Closed gotmax23 closed 1 year ago

gotmax23 commented 1 year ago

I'd like to switch from Poetry to another build system such as setuptools or hatchling for the antsibull* projects. Poetry has caused us a lot of problems. Poetry's dependency resolution is very slow and causes problems with our multiple supported versions of antsibull-core and multiple Python versions. It works differently than pip and may install very old dependency versions that don't work with newer pythons, as it only considers dependencies that are compatible with the minimum python version. Its dev dependency specifications are not understood by other tools.

Hatchling supports PEP 621 metadata which is interoperable with other tools, and dev dependencies can easily be specified as extras. It has a pluggable architecture.

Only pretty new setuptools versions support PEP 621 metadata an, so I prefer to use the "old" setup.cfg configuration.

I'm fine with switching to either hatchling or setuptools. The other popular build backend, flit, doesn't properly include all licenses texts in wheels, so we'd be violating our own license terms by uploading wheels to PyPI :(.

I propose an incremental approach for each antsibull project:

  1. Copy the dev depenments.txt (like in https://github.com/ansible-community/antsibull/pull/483) so they can be used without Poetry.
  2. Use a test runner such as nox (similar to tox, but its configuration is a Python file and it's easier to use outside venvs) and adjust the project's CI to use that instead of {lint,test}-*.sh and poetry install. This would use the dev dependencies specified in requirements.txt. This can be done at the same time as #1. It would solve the problems we've been in having in CI with Poetry.
  3. Drop {lint,test}-*.sh, and adopt hatchling or setuptools at an appropriate place in the release cycle. Adjust any dev documentation that references poetry. This step would remove the dev dependency duplication between pyproject.toml and requirements.txt. I'd prefer not to push this to stable antsibull-docs v1 or antsibull-core v1. We can get it in to v2 and the 0.x.x antsibull and antsibull-changelog, though.
felixfontein commented 1 year ago

@gotmax23 I've been looking at hatch a lot this weekend. One thing I'm confused about is editable installs support (https://github.com/pypa/hatch/issues/588), which seems to not yet exist - but that's something I'm using a lot during development. Poetry allows to do this by adding something like

# For development, we install dependent projects under our control in dev mode:
antsibull-core = { path = "../antsibull-core/", develop = true }

to the dev dependencies. (Having an explicit path in there isn't perfect, but at least it works.)

There are apparently plans to kind of support this (https://github.com/pypa/hatch/pull/589#issuecomment-1313127955), but a) since there is no clear definition on how it will look like, and b) more importantly it isn't anywhere close to being there (AFAICT), it's nothing that helps us now.

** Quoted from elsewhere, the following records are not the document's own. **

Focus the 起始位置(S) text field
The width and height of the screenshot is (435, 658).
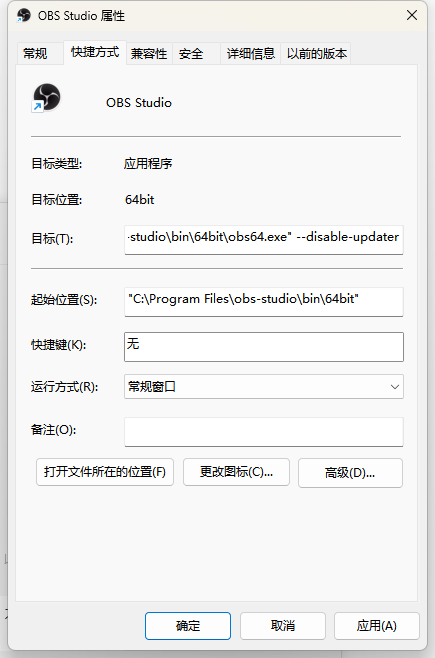coord(264,301)
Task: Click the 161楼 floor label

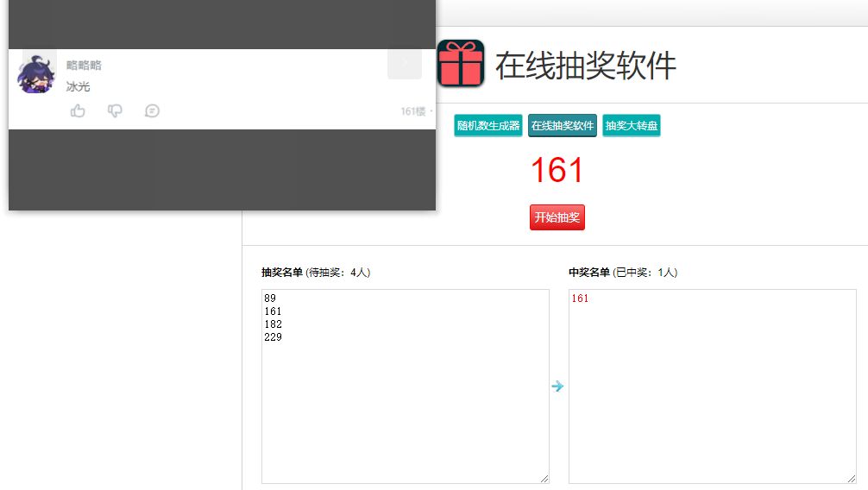Action: point(413,111)
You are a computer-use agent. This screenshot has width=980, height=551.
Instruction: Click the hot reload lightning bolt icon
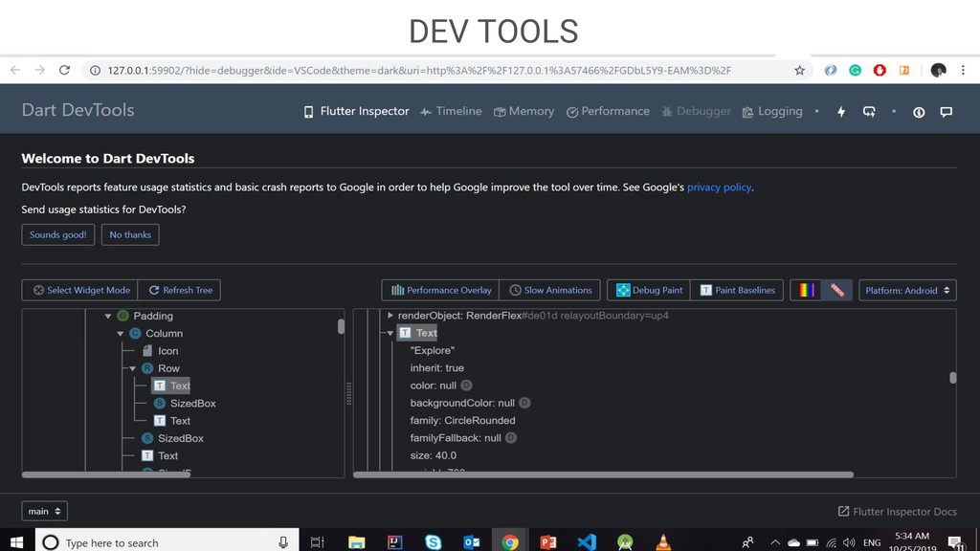coord(841,112)
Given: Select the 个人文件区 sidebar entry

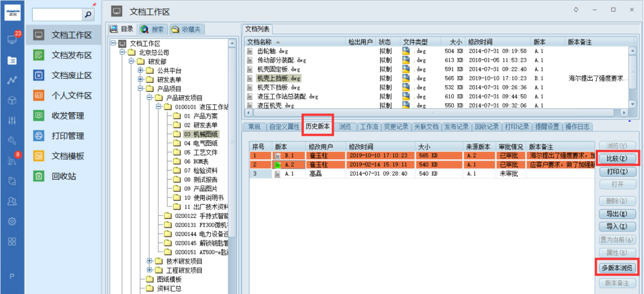Looking at the screenshot, I should pyautogui.click(x=39, y=96).
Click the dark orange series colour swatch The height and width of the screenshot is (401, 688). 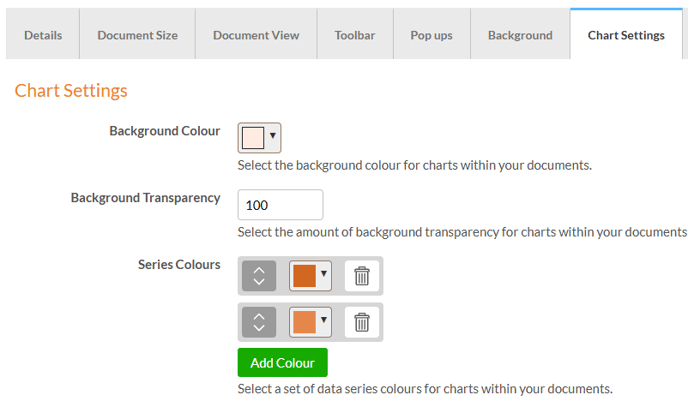[304, 276]
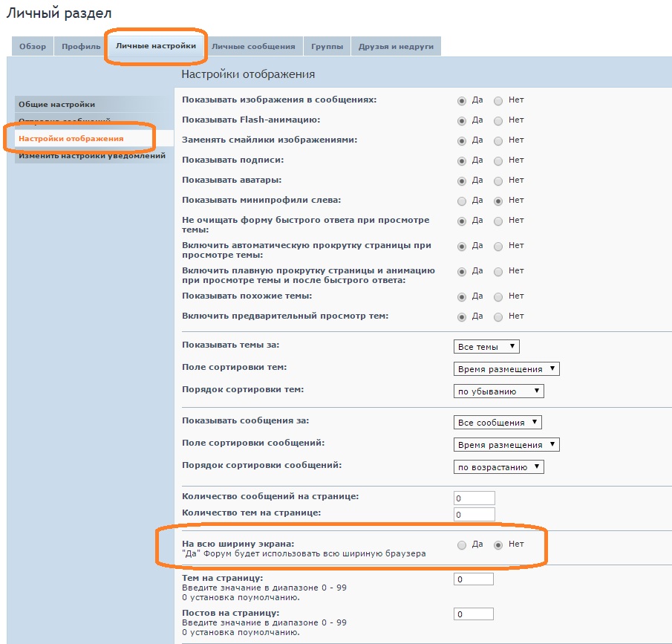The height and width of the screenshot is (644, 672).
Task: Choose 'Да' for На всю ширину экрана
Action: click(462, 545)
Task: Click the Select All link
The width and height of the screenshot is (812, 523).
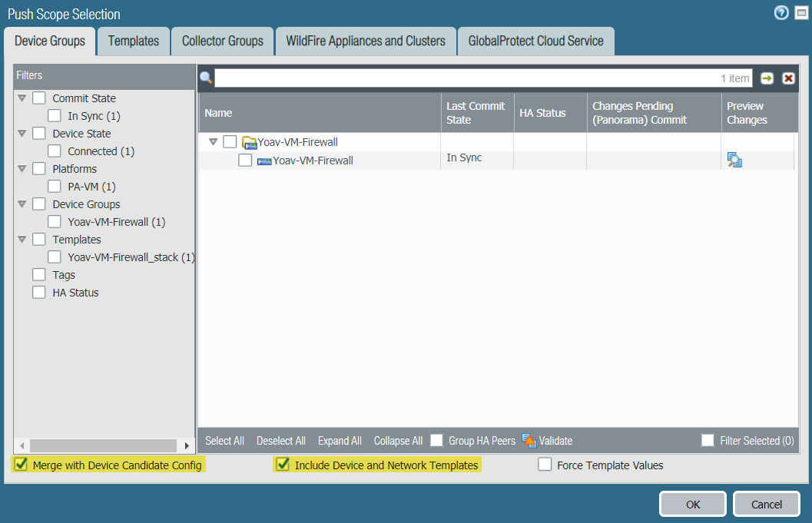Action: coord(224,441)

I guess just using hatchling (without hatch itself) should work though, but then I'm wondering why not just use setuptools...

gotmax23 commented 1 year ago

One thing I'm confused about is editable installs support

I'm not sure about hatch's environment management (I prefer to use nox to run test/linter tools and manually manage venvs), but it's always possible to use pip install -e to install packages in editable mode.

but then I'm wondering why not just use setuptools...

hatch has PEP 621 support, a nice CLI interface, and a pluggable design. setuptools has implemented PEP 621 support, but it's only available in newer versions that don't support Python 3.6 and aren't available on some Linux distributions (this is relevant for distribution packagers and not pip install which will install the latest version). hatch is a newer, leaner project, and I've wanted to try it out :). It seems to be gaining some traction in the Python community.